L'inflation − contenue (de l'ordre de 2 à 3 %) − est néanmoins la hantise de la Banque centrale depuis 1987. Le manque de main-d'œuvre, une forte demande pour les produits intermédiaires et les risques d'inflation importée, due à la hausse des prix du pétrole, ont été perçus par les autorités comme les signes précurseurs d'une hausse des prix de détail auxquels il convenait de remédier. Les autorités monétaires étaient surtout préoccupées par « l'inflation des actifs » (c'est-à-dire la spéculation boursière et foncière), de nombreuses opérations financières ou immobilières étant effectuées avec la garantie d'actifs dont la hausse est ainsi autoentretenue.

La progression des investissements

Plusieurs facteurs se sont conjugués pour contribuer au succès de l'économie nippone au cours de 1990 : le maintien d'une demande interne soutenue, allié à une utilisation intensive des capacités de production et à l'abondance de liquidités dont disposaient les entreprises (résultats dus essentiellement à l'accumulation de profits et de capitaux levés sur les marchés, en particulier boursiers). Depuis le début de l'année précédente, les investissements privés ont pris le relais des exportations pour stimuler la croissance. En 1989, les dépenses en investissements des entreprises avaient enregistré la plus forte progression en vingt ans. La triple baisse des actions, des obligations et du yen n'a pas pesé sur le niveau des investissements, favorisés par les abondantes liquidités dont disposaient les entreprises.

Une enquête de la Banque du Japon montre par exemple que les entreprises ont augmenté en moyenne de 16 % leurs investissements en équipements entre les exercices fiscaux 1989 et 1990 et que la vigueur de cet effort est presque aussi prononcée dans le secteur non manufacturier. Deux facteurs poussaient les entrepreneurs à investir : la robotisation, indispensable pour lutter contre la pénurie de main-d'œuvre et la hausse des salaires qui en résulte, ainsi que le financement des recherches afin de mettre sur le marché des produits à valeur ajoutée toujours plus forte.

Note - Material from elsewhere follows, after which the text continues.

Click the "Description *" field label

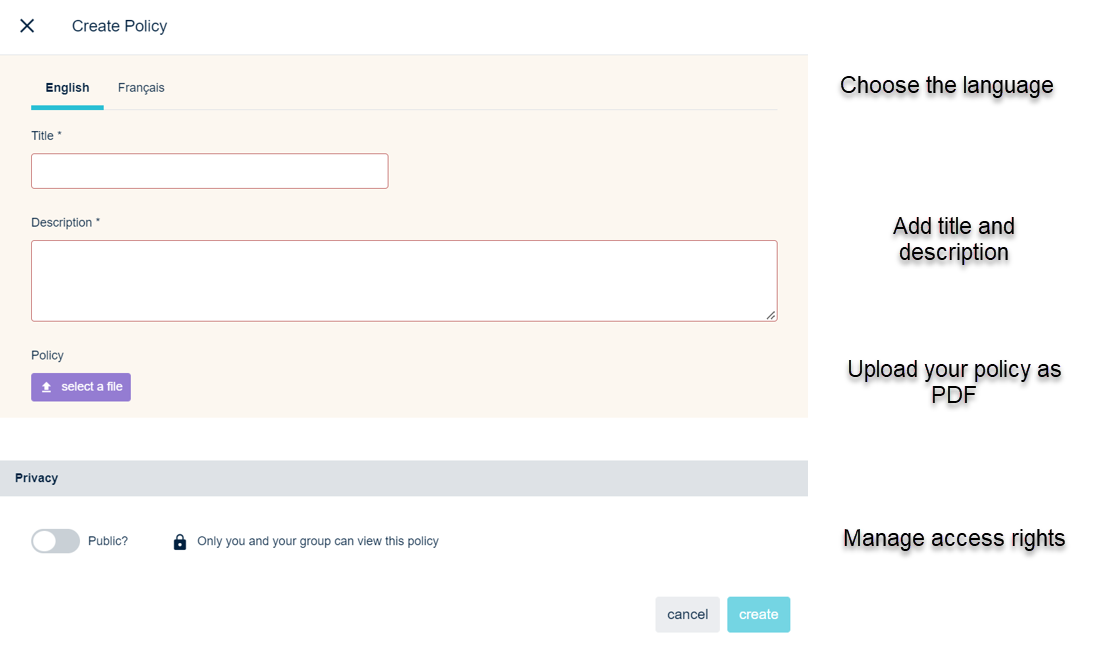click(x=65, y=222)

Si l'on doit s'attendre en 1991 à un tassement des dépenses en investissements, dû essentiellement à la hausse des taux d'intérêt et à la chute du marché boursier, leur croissance devrait néanmoins se poursuivre à un rythme de 5 à 8 %. Si le renchérissement du coût de l'argent a été en général bien supporté par les entreprises en raison de l'accumulation des liquidités, il ne s'en fait pas moins très durement sentir pour les PME, beaucoup plus dépendantes de l'emprunt pour financer leurs investissements. Conjugué à la hausse des coûts salariaux entraînée par la pénurie de main-d'œuvre − l'augmentation marquée des propositions d'embauché est révélatrice des tensions sur le marché de l'emploi et le taux de chômage officiel est de l'ordre de 2,2 % −, ce renchérissement de l'argent devrait atténuer la frénésie d'investissements qui a caractérisé l'économie nippone ces dernières années.

Les dépenses en investissements publics, qui devraient progresser significativement à la suite des pressions américaines, contribueront cependant à soutenir la croissance. Pour l'année 1990, ces investissements auront augmenté de 180 milliards de dollars et, au cours de la décennie qui s'ouvre, ils se chiffreront à 2 900 milliards de dollars, à près du double du montant des travaux publics réalisés au cours des années 1980. En d'autres termes, les investissements publics progresseront deux fois plus vite que le produit national brut (PNB), quelle que soit la situation conjoncturelle ; mais cet engagement pris par Tokyo à l'égard de Washington d'augmenter les travaux publics va à l'encontre de la doctrine du ministère des Finances visant à réduire le déficit budgétaire (9 % du PNB).